WHAT NEEDS TO BE DONE - Return every line of the data below unchanged, reproducing each one character for character.

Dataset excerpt
------------------------------

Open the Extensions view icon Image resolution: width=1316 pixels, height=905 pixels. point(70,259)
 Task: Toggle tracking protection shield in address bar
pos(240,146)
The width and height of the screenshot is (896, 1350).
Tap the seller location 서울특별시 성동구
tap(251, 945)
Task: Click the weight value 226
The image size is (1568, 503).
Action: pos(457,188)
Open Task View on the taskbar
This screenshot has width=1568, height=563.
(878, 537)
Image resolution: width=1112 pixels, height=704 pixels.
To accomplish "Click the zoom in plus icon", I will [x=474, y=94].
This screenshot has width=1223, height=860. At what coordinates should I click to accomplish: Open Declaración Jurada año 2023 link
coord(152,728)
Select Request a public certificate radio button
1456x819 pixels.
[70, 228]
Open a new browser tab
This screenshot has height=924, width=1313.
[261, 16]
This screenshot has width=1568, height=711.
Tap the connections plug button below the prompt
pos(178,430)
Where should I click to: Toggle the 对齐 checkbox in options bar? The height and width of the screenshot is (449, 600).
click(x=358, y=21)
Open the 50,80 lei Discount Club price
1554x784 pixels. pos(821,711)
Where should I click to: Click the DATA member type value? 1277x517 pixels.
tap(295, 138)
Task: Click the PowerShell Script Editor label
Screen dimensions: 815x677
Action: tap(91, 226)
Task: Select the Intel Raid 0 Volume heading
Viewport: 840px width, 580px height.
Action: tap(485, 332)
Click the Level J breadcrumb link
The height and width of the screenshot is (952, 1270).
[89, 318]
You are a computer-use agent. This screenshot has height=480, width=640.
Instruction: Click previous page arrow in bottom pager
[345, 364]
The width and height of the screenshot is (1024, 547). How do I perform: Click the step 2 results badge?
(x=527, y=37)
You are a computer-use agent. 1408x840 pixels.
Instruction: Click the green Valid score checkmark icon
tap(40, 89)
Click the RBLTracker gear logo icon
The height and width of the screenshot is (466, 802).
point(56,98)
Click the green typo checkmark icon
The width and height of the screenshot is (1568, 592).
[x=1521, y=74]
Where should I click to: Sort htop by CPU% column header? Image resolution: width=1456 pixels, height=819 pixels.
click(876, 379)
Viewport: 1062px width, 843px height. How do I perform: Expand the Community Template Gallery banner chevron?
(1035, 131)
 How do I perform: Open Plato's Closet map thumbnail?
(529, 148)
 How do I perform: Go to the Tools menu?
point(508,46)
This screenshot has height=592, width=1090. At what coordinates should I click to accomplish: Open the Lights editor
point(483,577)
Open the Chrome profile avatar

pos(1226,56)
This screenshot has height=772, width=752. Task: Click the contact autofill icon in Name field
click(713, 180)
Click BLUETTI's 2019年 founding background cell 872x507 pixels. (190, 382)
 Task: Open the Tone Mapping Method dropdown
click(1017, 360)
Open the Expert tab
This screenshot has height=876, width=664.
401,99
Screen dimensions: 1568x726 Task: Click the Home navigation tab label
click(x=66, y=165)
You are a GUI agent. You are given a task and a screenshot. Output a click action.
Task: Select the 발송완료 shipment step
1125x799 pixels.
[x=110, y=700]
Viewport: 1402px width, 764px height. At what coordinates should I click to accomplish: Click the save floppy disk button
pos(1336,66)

------------------------------

COMPLETE ANSWER -
Open the Extensions view icon Image resolution: width=1316 pixels, height=905 pixels. point(70,259)
 Task: Toggle tracking protection shield in address bar
pos(240,146)
The width and height of the screenshot is (896, 1350).
Tap the seller location 서울특별시 성동구
tap(251, 945)
Task: Click the weight value 226
The image size is (1568, 503).
Action: pos(457,188)
Open Task View on the taskbar
This screenshot has width=1568, height=563.
(878, 537)
Image resolution: width=1112 pixels, height=704 pixels.
To accomplish "Click the zoom in plus icon", I will [x=474, y=94].
This screenshot has width=1223, height=860. At what coordinates should I click to accomplish: Open Declaración Jurada año 2023 link
coord(152,728)
Select Request a public certificate radio button
1456x819 pixels.
[70, 228]
Open a new browser tab
This screenshot has height=924, width=1313.
[261, 16]
This screenshot has width=1568, height=711.
Tap the connections plug button below the prompt
pos(178,430)
Where should I click to: Toggle the 对齐 checkbox in options bar? The height and width of the screenshot is (449, 600).
click(x=358, y=21)
Open the 50,80 lei Discount Club price
1554x784 pixels. pos(821,711)
Where should I click to: Click the DATA member type value? 1277x517 pixels.
tap(295, 138)
Task: Click the PowerShell Script Editor label
Screen dimensions: 815x677
Action: tap(91, 226)
Task: Select the Intel Raid 0 Volume heading
Viewport: 840px width, 580px height.
Action: tap(485, 332)
Click the Level J breadcrumb link
The height and width of the screenshot is (952, 1270).
[89, 318]
You are a computer-use agent. This screenshot has height=480, width=640.
Instruction: Click previous page arrow in bottom pager
[345, 364]
The width and height of the screenshot is (1024, 547). How do I perform: Click the step 2 results badge?
(x=527, y=37)
You are a computer-use agent. 1408x840 pixels.
Instruction: Click the green Valid score checkmark icon
tap(40, 89)
Click the RBLTracker gear logo icon
The height and width of the screenshot is (466, 802).
point(56,98)
Click the green typo checkmark icon
The width and height of the screenshot is (1568, 592).
[x=1521, y=74]
Where should I click to: Sort htop by CPU% column header? Image resolution: width=1456 pixels, height=819 pixels.
click(876, 379)
Viewport: 1062px width, 843px height. How do I perform: Expand the Community Template Gallery banner chevron?
(1035, 131)
 How do I perform: Open Plato's Closet map thumbnail?
(529, 148)
 How do I perform: Go to the Tools menu?
point(508,46)
This screenshot has height=592, width=1090. At what coordinates should I click to accomplish: Open the Lights editor
point(483,577)
Open the Chrome profile avatar

pos(1226,56)
This screenshot has height=772, width=752. Task: Click the contact autofill icon in Name field
click(713, 180)
Click BLUETTI's 2019年 founding background cell 872x507 pixels. (190, 382)
 Task: Open the Tone Mapping Method dropdown
click(1017, 360)
Open the Expert tab
This screenshot has height=876, width=664.
401,99
Screen dimensions: 1568x726 Task: Click the Home navigation tab label
click(x=66, y=165)
You are a GUI agent. You are given a task and a screenshot. Output a click action.
Task: Select the 발송완료 shipment step
1125x799 pixels.
[x=110, y=700]
Viewport: 1402px width, 764px height. At what coordinates should I click to accomplish: Click the save floppy disk button
pos(1336,66)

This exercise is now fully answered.